Since EMF 2016 I’ve had the idea for a project I’ve apparently only mentioned in passing on here, The Luggage. Borne of the frustration of lugging camping gear from carpark to campsite, I joked that ideally I’d have something like the “half suitcase, half homicidal maniac” better known as The Luggage, but with less of the mania…
Ultimately it’s morphed in to a cargo robot that has enough payload capacity to carry 100KG+ that can follow me around. It should also serve double duty as a ridable vehicle to get around the various events I attend.
Through a few false starts, including an attempt to make a Hacky Racer with legs, I ended up with a six wheeled prototype that worked for a while and proved the concept at least. It used six recycled off-road hoverboard wheels, three ODrive motor controllers, and a Raspberry Pi to coordinate them all. As you can see from the GIF above, it could carry me no problem, not a surprise as I already knew four hoverboard motors were plenty to craft an excellent Hacky Racer. As a real world test I managed to move around 750kg of 1000kg’s worth of flooring compound up our garden to the workshop. I stopped for lunch when the bot decided to stop itself and put it on charge while I grabbed lunch.
What I thought was a flat battery turned out to be a dead BMS.
It turns out what I thought was a 90A BMS was only rated for 60A, as each of these motors are rated at 10A with a higher stall current setting off uphill with low battery was enough to push the BMS passed it’s limit. I’m not sure how as this is exactly the sort of thing it was designed to prevent, it should have cut out at 60A, or whatever its peak current is.
Lessons Learned
As well as the obvious issue with the BMS dying there were a few other things I learned along the way I took with me in developing the next version, mostly though it was the control system.
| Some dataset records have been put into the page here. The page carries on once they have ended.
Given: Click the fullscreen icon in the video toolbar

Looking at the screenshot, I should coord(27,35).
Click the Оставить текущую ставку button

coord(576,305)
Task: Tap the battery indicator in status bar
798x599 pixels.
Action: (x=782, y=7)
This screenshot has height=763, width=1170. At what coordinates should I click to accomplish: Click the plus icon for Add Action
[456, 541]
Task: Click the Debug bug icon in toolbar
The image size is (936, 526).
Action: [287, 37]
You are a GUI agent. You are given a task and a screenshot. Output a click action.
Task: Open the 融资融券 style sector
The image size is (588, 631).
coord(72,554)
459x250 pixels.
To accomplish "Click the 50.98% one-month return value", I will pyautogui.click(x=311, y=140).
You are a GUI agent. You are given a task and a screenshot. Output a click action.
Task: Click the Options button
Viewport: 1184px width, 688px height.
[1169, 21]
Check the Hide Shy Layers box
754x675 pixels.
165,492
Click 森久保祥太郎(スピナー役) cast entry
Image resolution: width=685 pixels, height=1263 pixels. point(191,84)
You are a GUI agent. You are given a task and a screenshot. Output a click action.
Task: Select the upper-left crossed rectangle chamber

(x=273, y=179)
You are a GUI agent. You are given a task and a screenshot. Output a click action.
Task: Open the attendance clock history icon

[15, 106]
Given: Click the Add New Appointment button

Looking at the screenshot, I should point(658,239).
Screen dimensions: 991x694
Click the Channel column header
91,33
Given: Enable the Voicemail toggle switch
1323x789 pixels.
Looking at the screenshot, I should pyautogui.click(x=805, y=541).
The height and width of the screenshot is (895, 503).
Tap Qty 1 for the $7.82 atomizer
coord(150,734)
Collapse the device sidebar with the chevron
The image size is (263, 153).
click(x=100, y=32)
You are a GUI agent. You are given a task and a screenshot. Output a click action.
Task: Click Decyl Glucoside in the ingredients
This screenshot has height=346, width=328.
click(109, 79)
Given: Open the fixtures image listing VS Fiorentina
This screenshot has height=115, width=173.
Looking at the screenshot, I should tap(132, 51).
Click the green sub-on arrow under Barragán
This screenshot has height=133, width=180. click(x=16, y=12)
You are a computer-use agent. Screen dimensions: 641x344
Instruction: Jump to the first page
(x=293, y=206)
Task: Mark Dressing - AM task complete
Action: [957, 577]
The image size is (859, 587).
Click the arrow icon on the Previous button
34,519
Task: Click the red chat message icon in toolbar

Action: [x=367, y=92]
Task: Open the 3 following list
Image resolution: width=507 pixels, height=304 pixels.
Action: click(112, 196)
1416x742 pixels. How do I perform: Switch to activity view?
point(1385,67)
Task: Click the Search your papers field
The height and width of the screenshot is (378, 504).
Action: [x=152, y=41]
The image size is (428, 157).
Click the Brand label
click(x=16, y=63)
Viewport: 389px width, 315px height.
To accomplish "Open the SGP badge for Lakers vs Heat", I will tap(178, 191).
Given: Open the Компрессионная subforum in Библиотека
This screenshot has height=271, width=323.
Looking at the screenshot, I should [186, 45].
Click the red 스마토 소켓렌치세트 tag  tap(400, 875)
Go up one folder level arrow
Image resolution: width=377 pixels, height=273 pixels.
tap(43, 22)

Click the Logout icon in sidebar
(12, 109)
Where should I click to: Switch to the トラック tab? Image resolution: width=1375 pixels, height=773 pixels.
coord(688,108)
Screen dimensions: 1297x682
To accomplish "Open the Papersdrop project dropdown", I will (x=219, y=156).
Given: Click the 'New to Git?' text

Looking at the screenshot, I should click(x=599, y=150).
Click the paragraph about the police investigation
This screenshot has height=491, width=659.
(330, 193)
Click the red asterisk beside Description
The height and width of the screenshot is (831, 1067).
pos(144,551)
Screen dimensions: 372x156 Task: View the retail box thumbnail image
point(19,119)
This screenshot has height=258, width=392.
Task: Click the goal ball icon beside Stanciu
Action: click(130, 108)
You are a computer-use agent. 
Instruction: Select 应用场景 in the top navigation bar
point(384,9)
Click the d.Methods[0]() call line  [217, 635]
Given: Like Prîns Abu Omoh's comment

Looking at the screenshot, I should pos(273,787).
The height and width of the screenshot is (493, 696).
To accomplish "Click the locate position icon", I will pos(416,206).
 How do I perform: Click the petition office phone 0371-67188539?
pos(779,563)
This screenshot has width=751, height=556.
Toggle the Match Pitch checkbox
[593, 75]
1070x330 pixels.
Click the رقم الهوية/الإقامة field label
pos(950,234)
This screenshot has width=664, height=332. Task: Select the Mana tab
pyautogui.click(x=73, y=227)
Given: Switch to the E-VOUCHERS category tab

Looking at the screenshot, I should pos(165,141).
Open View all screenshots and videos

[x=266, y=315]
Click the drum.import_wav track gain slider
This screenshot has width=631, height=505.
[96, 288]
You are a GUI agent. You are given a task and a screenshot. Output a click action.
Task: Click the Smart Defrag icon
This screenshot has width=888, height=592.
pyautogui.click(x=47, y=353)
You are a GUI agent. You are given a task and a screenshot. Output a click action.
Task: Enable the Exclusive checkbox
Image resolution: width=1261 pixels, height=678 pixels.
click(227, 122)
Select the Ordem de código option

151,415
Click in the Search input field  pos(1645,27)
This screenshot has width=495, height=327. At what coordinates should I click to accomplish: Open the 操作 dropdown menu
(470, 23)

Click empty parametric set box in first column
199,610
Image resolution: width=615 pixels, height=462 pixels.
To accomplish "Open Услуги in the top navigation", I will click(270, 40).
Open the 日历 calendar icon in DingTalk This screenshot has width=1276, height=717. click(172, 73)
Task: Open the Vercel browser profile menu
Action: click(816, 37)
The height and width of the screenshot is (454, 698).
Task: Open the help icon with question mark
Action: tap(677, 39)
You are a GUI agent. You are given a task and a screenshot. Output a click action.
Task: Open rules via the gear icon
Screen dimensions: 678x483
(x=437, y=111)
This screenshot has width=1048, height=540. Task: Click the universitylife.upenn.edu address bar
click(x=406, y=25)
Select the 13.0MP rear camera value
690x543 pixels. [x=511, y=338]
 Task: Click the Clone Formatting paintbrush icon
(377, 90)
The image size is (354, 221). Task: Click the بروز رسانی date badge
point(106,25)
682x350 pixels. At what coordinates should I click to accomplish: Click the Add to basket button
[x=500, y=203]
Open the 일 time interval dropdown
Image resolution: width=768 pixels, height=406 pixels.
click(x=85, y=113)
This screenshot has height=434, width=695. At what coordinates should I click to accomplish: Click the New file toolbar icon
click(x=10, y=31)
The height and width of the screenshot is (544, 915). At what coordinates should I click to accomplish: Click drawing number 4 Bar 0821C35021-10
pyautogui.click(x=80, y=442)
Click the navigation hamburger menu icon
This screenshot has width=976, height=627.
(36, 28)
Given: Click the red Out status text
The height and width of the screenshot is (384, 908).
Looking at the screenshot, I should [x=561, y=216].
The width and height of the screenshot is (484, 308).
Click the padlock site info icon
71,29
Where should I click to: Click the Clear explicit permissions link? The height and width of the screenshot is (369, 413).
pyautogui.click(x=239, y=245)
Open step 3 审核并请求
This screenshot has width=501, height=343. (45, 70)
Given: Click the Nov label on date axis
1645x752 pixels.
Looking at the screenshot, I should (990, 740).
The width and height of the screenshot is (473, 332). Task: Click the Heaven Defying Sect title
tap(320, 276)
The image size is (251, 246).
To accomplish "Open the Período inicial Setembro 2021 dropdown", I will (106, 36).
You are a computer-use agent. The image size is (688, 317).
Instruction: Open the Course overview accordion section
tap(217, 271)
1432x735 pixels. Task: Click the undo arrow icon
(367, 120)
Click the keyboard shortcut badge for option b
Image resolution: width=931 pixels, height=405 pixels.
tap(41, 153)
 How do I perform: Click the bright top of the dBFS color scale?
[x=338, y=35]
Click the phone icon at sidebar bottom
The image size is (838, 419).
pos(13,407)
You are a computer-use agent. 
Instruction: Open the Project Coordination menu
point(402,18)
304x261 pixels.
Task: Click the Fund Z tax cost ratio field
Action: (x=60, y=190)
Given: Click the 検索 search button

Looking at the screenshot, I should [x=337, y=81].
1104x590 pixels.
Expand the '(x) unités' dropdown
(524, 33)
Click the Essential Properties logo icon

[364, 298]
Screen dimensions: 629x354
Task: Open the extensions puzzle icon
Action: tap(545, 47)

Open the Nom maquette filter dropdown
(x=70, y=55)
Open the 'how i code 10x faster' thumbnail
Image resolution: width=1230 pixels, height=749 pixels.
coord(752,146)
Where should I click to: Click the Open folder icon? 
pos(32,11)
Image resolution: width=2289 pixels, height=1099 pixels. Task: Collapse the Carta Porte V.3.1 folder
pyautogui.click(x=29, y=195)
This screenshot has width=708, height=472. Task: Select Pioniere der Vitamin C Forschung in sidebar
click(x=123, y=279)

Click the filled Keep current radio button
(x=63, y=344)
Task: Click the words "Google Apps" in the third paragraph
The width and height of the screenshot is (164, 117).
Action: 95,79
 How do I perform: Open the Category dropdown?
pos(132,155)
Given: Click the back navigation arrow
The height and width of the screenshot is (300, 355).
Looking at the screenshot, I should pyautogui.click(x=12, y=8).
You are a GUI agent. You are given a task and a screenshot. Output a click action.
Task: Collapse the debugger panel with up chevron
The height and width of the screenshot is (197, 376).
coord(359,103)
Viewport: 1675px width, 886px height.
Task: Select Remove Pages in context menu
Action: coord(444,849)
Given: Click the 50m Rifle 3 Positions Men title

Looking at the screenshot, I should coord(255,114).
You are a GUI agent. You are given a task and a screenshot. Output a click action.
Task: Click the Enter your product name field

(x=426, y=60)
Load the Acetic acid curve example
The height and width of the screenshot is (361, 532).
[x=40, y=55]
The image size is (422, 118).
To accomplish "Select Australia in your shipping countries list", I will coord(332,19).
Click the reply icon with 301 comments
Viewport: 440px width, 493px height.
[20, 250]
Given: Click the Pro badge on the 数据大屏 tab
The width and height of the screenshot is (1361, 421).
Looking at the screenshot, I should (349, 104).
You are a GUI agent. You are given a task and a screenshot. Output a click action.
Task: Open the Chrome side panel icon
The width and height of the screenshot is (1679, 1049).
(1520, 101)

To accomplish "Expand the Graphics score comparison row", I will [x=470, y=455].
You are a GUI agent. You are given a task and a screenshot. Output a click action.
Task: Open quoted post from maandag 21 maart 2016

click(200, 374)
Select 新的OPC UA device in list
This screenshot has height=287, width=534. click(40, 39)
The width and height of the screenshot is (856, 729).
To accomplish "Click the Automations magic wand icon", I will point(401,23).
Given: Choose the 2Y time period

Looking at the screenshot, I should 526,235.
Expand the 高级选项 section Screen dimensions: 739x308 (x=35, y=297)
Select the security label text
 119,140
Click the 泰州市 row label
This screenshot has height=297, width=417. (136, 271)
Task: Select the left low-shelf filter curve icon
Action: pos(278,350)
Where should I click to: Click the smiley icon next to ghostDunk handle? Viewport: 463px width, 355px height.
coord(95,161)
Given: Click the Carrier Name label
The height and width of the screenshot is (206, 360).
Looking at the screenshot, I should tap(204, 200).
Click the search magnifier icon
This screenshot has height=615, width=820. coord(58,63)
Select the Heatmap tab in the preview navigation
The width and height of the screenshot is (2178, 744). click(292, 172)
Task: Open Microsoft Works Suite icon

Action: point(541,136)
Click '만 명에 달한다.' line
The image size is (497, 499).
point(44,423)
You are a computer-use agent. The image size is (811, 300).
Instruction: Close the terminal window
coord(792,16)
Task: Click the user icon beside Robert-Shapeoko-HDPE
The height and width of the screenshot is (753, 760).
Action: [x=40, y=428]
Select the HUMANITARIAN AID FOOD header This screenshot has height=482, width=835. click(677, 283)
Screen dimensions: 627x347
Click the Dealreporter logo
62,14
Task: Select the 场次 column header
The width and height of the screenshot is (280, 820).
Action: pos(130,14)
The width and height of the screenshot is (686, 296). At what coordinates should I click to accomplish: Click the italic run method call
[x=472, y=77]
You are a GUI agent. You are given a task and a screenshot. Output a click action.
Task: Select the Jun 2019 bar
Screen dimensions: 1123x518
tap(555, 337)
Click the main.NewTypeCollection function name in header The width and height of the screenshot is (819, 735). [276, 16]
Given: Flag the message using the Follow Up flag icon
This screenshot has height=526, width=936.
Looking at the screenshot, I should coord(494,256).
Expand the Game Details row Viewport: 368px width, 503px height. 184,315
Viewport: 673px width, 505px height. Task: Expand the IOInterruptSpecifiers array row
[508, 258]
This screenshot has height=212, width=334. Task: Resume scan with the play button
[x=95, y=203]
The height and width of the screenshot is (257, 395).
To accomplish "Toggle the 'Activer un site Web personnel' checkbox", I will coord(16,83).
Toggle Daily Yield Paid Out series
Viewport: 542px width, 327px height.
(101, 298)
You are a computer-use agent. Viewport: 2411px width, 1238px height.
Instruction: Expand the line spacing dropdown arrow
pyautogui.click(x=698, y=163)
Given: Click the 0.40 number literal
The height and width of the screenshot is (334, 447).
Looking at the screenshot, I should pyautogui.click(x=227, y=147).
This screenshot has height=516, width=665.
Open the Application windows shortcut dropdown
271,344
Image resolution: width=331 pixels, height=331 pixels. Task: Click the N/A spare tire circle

In the prototype I was using ODrive motor controllers, the v3.6 56v models, and I bought genuine models after seeing James Bruton use them with great success in various projects. They even have a guide on using them with hoverboard motors which seemed ideal! It turned out that though they could work with them in theory, they left a lot to be desired in practice. ODrive’s were originally designed to enable precise control of brushless motors for robotics, this included using encoders to accurately measure the movement of the motors to enable that control. Encoders typically give upwards of 4000 ticks of measurement per revolution, the hoverboard had hall effect sensors which gave only 90.
I got them working, as you can see above, but the motors juddered and oscillated a lot which stationary which wasn’t ideal. They also have excellent stall and overcurrent prevention, sadly this constantly triggered and motors would error out and stop working all the time, putting extra load on the others. They were also expensive if you bought the genuine articles, or just generally terrible if you bought the cheap clones. I don’t want you to think I’m bashing on ODrives, they brilliant bits of kit but the wrong tool for this job.
I tried to use hacked hoverboard controllers, based on work by OG Hacky Racer Lucy Rausch, but boards were getting more difficult to come by and lower quality too. There used to be one or two models of these boards, now they’re being pumped out in a number of variations and it’s difficult to know which you’re getting until it arrives. Frustrating, unpredictable, and a waste of time and cash sadly.
Another frustration of my own making was that when The Luggage was powered on, I still needed to log in to the Pi to get everything started. This could have been solved with a startup shell script but with the motors erroring out as often as they did I never got that far.
New Beginnings
Cutting my losses, I started again and rebuilt the base from scratch. I’ve shortened the wheelbase to give better torque when skid steering on the spot, I also added independent suspension to ensure the wheels have a better chance of maintaining traction. The prototype had fixed wheels and a slightly bent frame resulting in an ungainly tripod.
I’ve kept the six hoverboard wheels but made a new battery pack from a scavenged electric car battery module, I’ve gone a little overkill with a 250A BMS but I plan on adding a large inverter for mobile power from this too so it’ll be useful in the long run.
Another requirement I set myself was basic and safe operation immediately when powered up. I wanted to be able to switch on the robot and be able to drive it around, to unload from my car for example or just give a quick demo. To enable this I decided on using microcontrollers to interface between remote and motor controllers to essentially turn it in to a massive RC car. The idea is I’d get basic control immediately, but if I wanted more complex behaviours I could boot up a computer to add autonomy.
I also needed a cheaper and more suitable option for motor control, I did look at VESCs but they’re also pricy and a bit overkill. I’d seen a few people using the RioRand controller for this but I didn’t realise it could be easily used with a microcontroller until I saw this post by Mad EE. Basically, it has an undocumented header that can be used to control the throttle and get speed feedback too.
I’ll go in to more detail on each subsystem in their own posts, this has got a bit long as it is, but I thought I’d share a long overdue update on this project and hopefully regain some momentum.